表面に溶かした卵黄を塗ってオーブンで焼けばスイートポテトだ。

あとで作ろう。


「ねぇ、中さん」

「何?」


「倉庫の主はどうしたらエンジンが掛かるのかしら?」

「さぁ?初詣でお願いしてみたら?」


「じゃあ、着替えなきゃ」


近所の神社へ初詣に行く事になった。


「晴れ着は着ないんですか?」

「もう着たくないのよ。この歳になると」


女心とは難しい物らしい。


山にある神社までは歩いて行く。
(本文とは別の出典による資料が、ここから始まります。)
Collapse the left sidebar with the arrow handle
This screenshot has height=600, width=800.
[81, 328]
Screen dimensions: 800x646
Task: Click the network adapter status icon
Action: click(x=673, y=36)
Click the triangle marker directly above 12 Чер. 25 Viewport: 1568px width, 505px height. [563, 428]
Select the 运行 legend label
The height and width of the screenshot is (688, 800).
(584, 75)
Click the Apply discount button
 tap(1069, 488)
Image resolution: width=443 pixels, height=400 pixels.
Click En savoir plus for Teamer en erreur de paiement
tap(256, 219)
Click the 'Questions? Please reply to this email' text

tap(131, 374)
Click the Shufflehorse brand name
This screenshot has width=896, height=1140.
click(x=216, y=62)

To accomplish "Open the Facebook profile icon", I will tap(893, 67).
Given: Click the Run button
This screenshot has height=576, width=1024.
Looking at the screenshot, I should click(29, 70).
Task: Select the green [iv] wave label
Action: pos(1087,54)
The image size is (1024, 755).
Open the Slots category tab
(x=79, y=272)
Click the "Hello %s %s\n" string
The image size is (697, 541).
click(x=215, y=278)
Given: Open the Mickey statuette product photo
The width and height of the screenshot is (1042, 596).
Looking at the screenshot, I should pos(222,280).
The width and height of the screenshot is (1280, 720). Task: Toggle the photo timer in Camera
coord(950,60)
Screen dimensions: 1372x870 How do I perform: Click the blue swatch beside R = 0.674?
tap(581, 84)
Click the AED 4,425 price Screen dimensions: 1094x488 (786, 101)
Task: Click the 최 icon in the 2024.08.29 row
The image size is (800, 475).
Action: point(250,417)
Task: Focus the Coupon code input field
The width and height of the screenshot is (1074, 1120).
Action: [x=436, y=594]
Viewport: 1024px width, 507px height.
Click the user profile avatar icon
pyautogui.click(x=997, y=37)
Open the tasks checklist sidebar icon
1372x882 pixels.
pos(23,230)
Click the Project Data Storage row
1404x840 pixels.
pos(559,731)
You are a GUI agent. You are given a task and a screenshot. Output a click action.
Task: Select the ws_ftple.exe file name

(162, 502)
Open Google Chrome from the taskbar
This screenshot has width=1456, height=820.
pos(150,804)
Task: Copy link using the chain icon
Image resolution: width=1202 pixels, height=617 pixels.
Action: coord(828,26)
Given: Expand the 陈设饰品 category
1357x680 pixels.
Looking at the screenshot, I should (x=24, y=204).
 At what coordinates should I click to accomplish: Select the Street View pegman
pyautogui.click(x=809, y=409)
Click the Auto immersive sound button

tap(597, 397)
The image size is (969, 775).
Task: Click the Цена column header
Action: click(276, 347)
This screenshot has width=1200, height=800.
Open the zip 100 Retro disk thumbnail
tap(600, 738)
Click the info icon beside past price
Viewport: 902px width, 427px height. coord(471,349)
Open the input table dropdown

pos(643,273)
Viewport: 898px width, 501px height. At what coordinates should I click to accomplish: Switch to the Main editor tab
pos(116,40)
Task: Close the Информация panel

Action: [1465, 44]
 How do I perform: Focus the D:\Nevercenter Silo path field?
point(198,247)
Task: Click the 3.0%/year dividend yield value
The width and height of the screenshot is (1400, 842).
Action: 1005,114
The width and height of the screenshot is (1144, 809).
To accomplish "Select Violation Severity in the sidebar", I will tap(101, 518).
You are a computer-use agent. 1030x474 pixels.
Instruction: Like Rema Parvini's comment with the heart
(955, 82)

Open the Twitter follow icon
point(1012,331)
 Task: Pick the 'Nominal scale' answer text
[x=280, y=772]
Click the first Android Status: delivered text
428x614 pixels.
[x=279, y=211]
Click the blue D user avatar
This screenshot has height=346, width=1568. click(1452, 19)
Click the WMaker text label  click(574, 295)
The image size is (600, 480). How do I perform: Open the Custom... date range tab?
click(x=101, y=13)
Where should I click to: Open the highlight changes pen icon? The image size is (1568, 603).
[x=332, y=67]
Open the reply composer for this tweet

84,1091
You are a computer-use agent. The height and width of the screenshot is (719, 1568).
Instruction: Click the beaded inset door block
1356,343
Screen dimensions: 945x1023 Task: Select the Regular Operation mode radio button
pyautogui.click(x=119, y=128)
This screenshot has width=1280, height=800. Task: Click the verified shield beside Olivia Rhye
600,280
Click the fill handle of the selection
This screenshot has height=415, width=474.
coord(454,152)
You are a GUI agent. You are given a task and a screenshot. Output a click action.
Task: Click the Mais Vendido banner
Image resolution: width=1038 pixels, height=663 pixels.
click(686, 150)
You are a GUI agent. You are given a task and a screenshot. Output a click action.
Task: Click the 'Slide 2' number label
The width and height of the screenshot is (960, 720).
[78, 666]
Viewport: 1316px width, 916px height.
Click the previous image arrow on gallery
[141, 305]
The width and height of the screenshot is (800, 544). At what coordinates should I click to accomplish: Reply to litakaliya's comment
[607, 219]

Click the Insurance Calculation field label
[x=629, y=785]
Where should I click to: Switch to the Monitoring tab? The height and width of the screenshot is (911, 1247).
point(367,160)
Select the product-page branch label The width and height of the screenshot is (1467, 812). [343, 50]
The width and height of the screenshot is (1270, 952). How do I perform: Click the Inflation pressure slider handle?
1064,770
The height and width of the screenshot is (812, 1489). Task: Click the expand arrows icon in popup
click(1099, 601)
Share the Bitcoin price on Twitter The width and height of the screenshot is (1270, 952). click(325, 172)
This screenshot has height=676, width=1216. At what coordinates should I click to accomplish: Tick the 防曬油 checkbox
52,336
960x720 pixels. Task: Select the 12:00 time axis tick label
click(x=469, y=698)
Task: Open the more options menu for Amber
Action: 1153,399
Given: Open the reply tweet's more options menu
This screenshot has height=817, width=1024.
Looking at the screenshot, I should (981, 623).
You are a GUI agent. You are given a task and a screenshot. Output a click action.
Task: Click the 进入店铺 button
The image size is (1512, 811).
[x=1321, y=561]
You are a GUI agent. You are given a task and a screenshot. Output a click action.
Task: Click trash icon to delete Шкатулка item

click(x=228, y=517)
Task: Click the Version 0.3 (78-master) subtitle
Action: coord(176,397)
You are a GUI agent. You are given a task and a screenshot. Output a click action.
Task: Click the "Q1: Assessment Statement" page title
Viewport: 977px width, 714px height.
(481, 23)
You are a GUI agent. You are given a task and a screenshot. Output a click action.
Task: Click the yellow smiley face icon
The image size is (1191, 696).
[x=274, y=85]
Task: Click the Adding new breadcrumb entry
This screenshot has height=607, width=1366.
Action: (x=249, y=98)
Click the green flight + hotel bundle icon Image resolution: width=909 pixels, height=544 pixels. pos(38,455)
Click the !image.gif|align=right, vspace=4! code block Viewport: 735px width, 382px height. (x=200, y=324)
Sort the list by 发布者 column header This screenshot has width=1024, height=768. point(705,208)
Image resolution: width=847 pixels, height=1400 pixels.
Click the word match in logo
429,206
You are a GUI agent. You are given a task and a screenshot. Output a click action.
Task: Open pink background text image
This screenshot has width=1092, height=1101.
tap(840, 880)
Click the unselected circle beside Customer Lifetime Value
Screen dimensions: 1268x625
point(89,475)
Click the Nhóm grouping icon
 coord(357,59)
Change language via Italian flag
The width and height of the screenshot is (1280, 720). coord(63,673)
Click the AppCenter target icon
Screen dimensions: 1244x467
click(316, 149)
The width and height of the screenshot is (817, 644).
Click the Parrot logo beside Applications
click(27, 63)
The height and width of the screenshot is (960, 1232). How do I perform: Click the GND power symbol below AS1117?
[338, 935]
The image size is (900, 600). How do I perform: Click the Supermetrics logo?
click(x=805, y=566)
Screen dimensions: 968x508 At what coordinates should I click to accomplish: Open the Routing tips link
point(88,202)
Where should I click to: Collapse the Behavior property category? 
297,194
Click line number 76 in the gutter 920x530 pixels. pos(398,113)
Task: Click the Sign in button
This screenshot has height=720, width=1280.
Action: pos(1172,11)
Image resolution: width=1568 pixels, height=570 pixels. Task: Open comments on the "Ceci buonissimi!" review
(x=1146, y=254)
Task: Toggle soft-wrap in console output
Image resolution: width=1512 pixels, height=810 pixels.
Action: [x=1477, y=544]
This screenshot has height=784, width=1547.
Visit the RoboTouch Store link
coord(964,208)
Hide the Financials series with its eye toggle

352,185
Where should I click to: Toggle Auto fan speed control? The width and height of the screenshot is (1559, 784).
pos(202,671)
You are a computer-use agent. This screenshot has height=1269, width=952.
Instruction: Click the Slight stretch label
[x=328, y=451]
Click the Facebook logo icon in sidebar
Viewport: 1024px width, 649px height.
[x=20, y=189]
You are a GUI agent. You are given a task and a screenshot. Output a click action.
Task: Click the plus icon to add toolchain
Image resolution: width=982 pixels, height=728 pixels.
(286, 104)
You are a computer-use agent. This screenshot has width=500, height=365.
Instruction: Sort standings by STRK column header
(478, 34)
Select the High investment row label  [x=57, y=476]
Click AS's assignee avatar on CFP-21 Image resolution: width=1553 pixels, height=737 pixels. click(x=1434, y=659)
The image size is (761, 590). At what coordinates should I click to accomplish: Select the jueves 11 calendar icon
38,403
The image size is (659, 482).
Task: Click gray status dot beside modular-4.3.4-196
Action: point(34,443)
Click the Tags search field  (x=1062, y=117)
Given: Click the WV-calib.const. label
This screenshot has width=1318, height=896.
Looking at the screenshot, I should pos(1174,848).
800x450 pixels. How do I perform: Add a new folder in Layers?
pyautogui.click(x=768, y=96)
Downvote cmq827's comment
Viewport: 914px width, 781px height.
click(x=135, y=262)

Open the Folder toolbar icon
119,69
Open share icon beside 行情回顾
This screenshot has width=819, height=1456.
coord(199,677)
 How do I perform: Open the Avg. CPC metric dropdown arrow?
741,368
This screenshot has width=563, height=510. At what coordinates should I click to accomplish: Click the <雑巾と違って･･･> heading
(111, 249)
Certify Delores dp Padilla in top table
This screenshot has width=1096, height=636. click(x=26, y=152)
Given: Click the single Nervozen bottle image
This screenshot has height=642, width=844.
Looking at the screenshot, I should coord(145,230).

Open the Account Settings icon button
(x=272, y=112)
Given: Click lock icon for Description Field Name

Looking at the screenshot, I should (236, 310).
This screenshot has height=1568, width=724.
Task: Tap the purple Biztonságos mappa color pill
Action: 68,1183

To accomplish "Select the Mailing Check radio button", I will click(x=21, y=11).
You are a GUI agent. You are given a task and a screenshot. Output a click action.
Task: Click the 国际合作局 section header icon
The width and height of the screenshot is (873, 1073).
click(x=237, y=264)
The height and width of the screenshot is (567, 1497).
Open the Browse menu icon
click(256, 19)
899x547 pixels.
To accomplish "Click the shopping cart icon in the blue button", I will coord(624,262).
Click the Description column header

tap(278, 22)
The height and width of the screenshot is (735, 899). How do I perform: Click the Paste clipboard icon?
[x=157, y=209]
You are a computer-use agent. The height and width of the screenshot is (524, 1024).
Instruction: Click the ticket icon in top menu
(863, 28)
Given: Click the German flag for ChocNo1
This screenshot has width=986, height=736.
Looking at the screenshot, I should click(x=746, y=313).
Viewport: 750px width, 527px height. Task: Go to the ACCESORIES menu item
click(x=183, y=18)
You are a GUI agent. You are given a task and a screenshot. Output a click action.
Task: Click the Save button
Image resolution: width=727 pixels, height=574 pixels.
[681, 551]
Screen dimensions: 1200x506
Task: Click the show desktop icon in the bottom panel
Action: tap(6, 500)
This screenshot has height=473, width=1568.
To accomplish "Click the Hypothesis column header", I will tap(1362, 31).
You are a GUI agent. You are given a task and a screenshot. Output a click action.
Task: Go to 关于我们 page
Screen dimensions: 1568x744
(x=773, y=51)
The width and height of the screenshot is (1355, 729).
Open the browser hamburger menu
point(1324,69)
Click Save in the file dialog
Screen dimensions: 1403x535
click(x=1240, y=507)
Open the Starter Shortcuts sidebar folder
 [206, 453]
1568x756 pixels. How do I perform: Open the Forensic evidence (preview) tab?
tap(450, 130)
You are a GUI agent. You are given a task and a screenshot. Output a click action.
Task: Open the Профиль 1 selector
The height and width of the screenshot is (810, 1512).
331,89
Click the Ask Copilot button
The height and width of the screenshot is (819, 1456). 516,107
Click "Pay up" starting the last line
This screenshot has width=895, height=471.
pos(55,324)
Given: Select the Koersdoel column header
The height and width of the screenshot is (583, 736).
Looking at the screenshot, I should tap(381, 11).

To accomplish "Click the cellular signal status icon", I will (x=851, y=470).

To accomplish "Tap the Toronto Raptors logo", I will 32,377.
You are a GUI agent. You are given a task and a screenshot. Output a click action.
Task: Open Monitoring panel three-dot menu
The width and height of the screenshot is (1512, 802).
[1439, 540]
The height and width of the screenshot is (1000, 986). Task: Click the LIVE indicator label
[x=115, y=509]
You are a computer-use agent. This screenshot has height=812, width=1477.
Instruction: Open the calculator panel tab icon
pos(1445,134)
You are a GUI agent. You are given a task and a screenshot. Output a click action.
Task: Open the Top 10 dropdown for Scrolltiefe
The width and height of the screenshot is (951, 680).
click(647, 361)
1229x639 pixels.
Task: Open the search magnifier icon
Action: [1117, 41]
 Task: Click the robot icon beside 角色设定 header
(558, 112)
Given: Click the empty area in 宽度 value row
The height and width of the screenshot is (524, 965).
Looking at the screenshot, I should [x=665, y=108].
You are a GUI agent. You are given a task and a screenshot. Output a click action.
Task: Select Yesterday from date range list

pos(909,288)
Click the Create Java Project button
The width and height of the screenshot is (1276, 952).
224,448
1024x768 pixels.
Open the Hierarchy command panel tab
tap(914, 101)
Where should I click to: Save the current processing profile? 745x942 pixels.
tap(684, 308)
少し距離はあるけど

酔い覚ましと運動不足解消に丁度良い。


「ふ~ん。田中神社ね~静かな所ね」

「山の寂れた神社やからね。厳かで良いがな」


磯部さんが賽銭に5円玉を入れたのは縁を求めてだろう。


(磯部さんに良い男性。俺は良いお客さんに縁が有りますように)


お参りを済ませておみくじを引いた。


「お?吉か。思わぬ出会い有り・怪我に注意…か」

「私は大吉。暴飲暴食に注意・待ち人来る・求む物を得る…だって」


「じゃあ、今夜はご飯とみそ汁で済まそうかな」

「やだ」


2人でブラブラと街を歩くが藤樹商店街の店は皆閉まっている。


「正月に開けても来る客はおらんしな」

「正月からパンク修理は入らないよね」


国道沿いのショッピングセンターでは初売りをしているみたいだ。


「年明け早々に人混みでもみくちゃになるのは苦手なんや」

「私も。インフルエンザにかかるリスクもあるからお勧めしない」


家に戻るとそこそこ良い時間。

「ねぇ、中さん。この火鉢は何に使うの?」


「餅を焼こうかと思ってたんやけど、食べる?」

「うん。お砂糖で食べようかな?」


「缶詰の餡が在るから開けようか?」

「何でも在るのねぇ」


火鉢に置いた網で餅を焼く。最近のお嬢さんには珍しく映るのだろう。

磯部さんは眼を輝かせて餅が焼ける様子を見ていた。


火鉢は物を焼けるのが良いけど背中が寒い。


「磯部さん。これ着ときなさい」

「おお~どてら。わ~大っきい」


「さて、焼けたな。たんとお食べ」

「いただきま~す。う~ん香ばしい。美味しいね」


「暴飲暴食に注意っておみくじで出てたから、気を付けて」

「わかってるわよ」


ヴォンヴォンヴォン…プワァァァァ~ン…パラリラパラリラ…

国道の方から騒がしいエンジン音が聞こえる。


「暴走してる奴が居るな…正月から元気なこっちゃ」


パウ~ウ~


「寒い中を追走する方も苦労様ね。晶ちゃんだったりして」


大島と磯部が火鉢で餅を焼いていた頃。


「そこのバイク!停止して!停止しなさいっ!聞こえんのかっ!」

(え~ん、寒いよ~お腹空いたよ~)


「高嶋02より各車へ。国道161号線を今都から大津方面へ追走中。応援求む」

「了解。各車向かいます」

「高嶋01向かいます」

「高嶋の2車線に入る前に停めるぞ」

「「「了解っ!」」」


葛城は爆音をまき散らして走るバイク集団を追走していた。